Que la vertebración del Estado, su financiación y su convivencia son importantes no lo discute nadie. Que haya noticias desalentadoras sobre la imparcialidad de las sentencias judiciales (prefiero hablar de sentencias y no de jueces, es puro manual de autoayuda casera para no caer en depresión) o que la rabia, la ira y la mentira hayan conseguido el escaño mejor pagado en Europa son asuntos preocupantes. Claro. Todo eso forma parte del estado de opinión pública que sirve de termómetro de la sociedad que somos, pero puertas adentro o más allá de la conversación general –también llamada relato– hay un estado de ánimo que a veces se corresponde con la realidad y otras es pura percepción térmica. Ya saben, lo que se llama “disonancia pragmática” en sociología: si me preguntan por cómo va la economía nacional digo que fatal, aunque si lo hacen por mi situación económica en particular contesto que no me va mal. En verdad resulta difícil mantener el optimismo con guerras contra civiles perpetradas ante nuestras narices o asistiendo al espectáculo de las mentiras como catapulta un escaño en Europa, aunque nos hayan subido el salario mínimo, baje el paro y nos aumente su poco la pensión. Es como aquellos que se quejan de falta de libertad de expresión mientras la ejercen en un programa televisivo de máxima audiencia. Pragmático no sé si es, pero disonante, de narices.
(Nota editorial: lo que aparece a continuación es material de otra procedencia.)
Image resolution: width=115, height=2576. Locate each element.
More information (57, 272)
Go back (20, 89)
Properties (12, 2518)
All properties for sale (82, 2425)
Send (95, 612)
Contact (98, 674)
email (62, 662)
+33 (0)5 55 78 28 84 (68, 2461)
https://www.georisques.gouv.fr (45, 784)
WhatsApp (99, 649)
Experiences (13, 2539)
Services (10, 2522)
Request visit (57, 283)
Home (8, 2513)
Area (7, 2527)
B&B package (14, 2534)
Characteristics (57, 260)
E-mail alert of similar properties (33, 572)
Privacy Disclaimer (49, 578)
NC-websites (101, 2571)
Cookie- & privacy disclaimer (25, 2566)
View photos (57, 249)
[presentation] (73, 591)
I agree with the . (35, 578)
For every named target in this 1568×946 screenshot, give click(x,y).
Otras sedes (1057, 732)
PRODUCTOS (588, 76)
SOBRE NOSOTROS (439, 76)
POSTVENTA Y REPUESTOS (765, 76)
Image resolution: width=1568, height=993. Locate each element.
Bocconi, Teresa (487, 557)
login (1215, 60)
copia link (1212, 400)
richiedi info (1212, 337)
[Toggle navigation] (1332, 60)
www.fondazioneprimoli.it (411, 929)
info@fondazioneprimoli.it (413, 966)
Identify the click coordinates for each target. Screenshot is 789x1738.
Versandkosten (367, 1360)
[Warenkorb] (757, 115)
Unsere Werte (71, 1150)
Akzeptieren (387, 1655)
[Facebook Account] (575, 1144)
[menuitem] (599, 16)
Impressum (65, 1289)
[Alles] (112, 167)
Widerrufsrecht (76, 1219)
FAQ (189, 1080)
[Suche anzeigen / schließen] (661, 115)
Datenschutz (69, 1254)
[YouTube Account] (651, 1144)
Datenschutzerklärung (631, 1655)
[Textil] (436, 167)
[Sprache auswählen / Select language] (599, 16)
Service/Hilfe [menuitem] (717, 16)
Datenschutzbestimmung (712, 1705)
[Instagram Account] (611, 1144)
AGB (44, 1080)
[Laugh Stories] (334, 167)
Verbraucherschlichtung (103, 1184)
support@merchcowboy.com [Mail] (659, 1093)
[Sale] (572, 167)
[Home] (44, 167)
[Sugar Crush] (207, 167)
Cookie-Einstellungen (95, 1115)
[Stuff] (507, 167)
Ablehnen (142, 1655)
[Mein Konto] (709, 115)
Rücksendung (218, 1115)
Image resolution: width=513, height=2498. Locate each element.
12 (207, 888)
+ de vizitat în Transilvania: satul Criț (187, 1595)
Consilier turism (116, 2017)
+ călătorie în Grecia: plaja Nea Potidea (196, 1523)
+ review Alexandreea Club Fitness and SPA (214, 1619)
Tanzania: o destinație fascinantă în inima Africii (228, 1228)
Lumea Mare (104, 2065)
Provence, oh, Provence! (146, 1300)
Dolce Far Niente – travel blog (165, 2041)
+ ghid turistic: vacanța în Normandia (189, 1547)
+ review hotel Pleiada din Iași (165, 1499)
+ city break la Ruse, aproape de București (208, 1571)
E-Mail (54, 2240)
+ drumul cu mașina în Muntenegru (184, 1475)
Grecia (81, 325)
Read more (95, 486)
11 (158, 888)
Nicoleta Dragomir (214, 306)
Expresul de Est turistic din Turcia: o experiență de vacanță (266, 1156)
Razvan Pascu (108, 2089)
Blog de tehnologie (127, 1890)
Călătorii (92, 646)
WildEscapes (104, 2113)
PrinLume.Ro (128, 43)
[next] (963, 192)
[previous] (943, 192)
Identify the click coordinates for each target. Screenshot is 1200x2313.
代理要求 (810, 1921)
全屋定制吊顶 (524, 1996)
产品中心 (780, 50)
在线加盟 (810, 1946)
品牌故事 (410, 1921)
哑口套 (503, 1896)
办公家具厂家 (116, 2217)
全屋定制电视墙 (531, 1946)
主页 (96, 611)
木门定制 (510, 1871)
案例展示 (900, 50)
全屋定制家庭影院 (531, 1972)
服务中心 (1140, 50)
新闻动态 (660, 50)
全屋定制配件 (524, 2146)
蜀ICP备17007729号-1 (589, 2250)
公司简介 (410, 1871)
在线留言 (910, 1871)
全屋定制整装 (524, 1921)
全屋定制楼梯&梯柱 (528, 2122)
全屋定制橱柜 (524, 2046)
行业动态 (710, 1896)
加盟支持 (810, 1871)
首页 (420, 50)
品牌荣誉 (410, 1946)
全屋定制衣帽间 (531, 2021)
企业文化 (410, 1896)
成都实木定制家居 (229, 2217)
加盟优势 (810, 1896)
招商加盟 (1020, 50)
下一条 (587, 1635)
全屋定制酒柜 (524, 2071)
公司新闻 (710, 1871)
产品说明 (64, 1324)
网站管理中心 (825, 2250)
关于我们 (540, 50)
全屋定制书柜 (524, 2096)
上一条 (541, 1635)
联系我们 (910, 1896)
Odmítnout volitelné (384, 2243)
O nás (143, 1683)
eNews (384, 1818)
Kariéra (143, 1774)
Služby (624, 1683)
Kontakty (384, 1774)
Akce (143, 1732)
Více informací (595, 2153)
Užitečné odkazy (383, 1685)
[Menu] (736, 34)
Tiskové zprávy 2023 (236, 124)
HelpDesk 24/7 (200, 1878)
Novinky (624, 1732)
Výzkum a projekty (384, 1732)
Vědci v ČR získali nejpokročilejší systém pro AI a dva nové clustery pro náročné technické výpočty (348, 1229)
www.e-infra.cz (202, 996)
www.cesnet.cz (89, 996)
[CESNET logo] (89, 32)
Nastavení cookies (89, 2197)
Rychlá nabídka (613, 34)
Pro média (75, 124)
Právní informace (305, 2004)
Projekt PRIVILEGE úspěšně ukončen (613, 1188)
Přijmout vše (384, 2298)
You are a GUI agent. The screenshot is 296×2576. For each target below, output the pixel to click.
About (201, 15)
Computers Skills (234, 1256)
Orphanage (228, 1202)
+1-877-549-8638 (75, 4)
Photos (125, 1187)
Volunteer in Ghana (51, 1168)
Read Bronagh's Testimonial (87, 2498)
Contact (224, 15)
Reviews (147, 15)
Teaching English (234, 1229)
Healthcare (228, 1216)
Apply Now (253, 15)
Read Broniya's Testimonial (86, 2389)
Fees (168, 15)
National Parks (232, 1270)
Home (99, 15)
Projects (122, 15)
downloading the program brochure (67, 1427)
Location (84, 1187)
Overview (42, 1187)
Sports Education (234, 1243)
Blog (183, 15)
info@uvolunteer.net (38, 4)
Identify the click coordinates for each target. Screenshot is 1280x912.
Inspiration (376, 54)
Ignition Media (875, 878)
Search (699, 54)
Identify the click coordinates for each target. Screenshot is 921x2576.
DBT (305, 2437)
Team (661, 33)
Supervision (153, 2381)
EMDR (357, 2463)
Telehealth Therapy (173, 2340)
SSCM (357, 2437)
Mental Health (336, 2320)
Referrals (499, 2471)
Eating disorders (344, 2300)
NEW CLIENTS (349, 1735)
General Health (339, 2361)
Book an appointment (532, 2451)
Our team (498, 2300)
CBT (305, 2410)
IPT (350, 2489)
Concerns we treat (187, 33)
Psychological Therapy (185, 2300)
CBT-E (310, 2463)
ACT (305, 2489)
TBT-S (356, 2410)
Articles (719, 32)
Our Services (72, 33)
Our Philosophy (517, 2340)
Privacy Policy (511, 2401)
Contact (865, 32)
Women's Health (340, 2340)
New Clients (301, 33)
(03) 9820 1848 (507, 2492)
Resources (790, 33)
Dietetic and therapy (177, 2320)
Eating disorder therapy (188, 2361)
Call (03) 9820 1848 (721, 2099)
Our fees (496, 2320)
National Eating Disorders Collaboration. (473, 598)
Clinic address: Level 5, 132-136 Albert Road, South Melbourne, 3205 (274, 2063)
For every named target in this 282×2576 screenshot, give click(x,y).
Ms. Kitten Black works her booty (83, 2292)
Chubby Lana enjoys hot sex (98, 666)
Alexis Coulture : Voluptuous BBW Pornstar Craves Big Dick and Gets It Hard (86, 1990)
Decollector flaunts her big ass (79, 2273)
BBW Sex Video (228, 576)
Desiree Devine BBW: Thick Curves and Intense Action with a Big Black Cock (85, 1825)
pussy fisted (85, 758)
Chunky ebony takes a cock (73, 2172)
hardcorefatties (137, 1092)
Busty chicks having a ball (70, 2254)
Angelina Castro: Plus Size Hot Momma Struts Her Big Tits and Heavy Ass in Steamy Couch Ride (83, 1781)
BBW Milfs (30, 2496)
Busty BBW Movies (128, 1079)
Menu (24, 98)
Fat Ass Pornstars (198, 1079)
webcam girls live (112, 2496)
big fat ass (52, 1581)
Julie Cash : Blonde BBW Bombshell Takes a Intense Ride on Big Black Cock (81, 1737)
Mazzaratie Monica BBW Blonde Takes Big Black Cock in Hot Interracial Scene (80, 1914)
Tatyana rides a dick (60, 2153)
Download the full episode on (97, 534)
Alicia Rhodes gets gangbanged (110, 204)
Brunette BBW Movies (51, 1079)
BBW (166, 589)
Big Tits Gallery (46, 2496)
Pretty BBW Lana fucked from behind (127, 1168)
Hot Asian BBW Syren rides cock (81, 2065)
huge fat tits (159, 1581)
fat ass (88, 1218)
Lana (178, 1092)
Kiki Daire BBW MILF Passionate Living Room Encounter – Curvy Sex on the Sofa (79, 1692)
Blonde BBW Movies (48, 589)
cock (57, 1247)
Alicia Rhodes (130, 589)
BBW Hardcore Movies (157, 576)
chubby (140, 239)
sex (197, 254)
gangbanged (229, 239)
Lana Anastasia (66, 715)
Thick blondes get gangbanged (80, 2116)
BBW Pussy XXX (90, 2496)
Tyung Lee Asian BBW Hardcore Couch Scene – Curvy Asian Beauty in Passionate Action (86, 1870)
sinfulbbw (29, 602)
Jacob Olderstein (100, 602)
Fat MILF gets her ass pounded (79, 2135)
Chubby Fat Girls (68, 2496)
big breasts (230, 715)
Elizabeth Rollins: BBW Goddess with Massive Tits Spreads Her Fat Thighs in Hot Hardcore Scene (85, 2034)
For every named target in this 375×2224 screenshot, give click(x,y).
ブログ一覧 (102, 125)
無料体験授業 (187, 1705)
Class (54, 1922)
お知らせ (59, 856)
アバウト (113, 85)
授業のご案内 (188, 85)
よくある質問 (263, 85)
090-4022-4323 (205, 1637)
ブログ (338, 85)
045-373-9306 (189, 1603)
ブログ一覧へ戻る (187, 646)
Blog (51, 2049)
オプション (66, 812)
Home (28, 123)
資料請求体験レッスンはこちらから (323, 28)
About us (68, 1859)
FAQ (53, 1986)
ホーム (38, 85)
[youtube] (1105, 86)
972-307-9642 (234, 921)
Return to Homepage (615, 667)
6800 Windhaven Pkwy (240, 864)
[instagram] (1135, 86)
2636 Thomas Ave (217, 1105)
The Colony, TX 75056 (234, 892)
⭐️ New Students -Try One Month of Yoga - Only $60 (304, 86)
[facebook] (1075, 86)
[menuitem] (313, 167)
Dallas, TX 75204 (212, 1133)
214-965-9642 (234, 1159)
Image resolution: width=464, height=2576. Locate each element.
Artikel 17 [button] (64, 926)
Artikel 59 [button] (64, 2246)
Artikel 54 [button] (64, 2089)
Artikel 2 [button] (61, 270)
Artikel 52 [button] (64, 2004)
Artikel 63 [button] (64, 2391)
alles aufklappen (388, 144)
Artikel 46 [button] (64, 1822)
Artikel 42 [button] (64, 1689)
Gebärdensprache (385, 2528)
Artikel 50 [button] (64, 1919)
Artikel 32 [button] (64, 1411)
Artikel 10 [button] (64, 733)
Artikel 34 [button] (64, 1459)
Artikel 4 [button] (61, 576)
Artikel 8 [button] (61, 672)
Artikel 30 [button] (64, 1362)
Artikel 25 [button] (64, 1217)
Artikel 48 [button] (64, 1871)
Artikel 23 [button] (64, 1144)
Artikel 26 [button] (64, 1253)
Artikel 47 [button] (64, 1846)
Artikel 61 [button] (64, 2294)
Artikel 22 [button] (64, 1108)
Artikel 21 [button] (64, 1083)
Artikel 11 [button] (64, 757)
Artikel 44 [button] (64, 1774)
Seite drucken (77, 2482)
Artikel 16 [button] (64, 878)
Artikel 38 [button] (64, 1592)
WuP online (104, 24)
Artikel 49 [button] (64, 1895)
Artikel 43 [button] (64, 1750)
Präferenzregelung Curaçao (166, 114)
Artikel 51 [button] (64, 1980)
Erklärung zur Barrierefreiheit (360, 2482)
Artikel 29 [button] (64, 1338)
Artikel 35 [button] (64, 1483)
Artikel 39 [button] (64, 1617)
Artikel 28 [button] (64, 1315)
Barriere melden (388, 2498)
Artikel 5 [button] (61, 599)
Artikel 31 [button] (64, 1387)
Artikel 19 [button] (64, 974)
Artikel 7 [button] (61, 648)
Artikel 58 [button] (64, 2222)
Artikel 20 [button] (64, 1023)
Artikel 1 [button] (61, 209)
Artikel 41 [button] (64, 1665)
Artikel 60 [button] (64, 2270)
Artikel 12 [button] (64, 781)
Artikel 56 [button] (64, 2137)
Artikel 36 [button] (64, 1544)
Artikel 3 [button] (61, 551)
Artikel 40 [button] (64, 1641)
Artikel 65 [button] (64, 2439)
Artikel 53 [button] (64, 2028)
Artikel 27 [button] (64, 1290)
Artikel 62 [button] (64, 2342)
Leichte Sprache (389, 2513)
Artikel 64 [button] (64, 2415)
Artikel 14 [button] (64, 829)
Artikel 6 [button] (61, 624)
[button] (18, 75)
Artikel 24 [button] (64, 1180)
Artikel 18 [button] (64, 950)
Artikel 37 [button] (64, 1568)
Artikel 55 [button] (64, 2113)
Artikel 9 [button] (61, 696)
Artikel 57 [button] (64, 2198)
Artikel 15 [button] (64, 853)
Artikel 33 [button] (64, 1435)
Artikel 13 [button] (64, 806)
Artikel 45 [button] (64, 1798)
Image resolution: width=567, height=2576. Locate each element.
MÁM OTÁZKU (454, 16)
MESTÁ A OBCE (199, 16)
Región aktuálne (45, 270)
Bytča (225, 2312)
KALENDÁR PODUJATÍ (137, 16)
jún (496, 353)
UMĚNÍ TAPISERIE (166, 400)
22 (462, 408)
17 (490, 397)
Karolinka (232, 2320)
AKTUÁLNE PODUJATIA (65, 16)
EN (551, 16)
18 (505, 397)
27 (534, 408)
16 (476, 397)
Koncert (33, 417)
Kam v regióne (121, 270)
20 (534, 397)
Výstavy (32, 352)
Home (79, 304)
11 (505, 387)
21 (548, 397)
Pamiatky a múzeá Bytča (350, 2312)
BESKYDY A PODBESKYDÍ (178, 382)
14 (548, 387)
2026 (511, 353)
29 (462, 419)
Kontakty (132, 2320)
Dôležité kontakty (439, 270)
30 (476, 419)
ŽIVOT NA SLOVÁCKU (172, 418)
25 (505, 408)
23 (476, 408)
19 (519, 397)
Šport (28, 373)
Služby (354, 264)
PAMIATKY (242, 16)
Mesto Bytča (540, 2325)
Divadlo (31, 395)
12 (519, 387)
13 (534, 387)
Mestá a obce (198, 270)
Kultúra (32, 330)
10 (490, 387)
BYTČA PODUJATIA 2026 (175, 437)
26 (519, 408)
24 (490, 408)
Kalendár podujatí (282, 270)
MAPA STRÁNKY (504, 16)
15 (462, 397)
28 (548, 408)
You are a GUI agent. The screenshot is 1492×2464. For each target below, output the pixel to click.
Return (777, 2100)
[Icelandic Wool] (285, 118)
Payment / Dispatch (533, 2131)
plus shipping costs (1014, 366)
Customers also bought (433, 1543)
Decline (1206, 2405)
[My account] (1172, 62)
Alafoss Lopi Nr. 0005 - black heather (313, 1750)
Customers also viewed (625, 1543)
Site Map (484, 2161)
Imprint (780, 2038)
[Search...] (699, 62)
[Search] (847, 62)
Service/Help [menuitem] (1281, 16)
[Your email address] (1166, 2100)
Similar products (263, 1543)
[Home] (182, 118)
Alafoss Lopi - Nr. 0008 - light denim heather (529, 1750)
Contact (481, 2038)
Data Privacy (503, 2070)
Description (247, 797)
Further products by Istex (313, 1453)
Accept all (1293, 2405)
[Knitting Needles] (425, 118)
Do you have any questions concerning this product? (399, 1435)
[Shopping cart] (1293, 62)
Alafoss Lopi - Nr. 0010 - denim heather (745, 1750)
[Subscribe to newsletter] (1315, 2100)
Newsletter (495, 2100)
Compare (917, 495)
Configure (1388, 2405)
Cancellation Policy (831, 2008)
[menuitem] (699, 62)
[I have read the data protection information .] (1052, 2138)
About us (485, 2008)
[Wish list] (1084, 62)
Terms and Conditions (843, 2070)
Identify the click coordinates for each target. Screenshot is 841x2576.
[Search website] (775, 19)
Lo que no resulta ni una percepción subjetiva ni un problema menor es la casa a la que quería volver ET y que cientos de miles de jóvenes ven ya más imposible que un Encuentro en la Tercera Fase, por seguir con el popular cineasta. Las razones y las recetas las sabemos y las repetimos: desde los que creen que la solución es solamente construir vivienda pública para compra o alquiler, hasta los que aconsejan la regulación sobre el precio. Eso que hacen los muy estrafalarios alemanes en Berlín. El caso es que o la política–ergo la administración– actúa o algo tan elemental como tener donde vivir se puede tornar en frustración que aliente inquina y desafecto. Y ya sabemos qué pasa cuando la ira gana en las urnas. Que se nos cae el techo –o cielo– democrático encima como tanto temía Asterix, el galo. No hace falta dar pistas. ¿Verdad?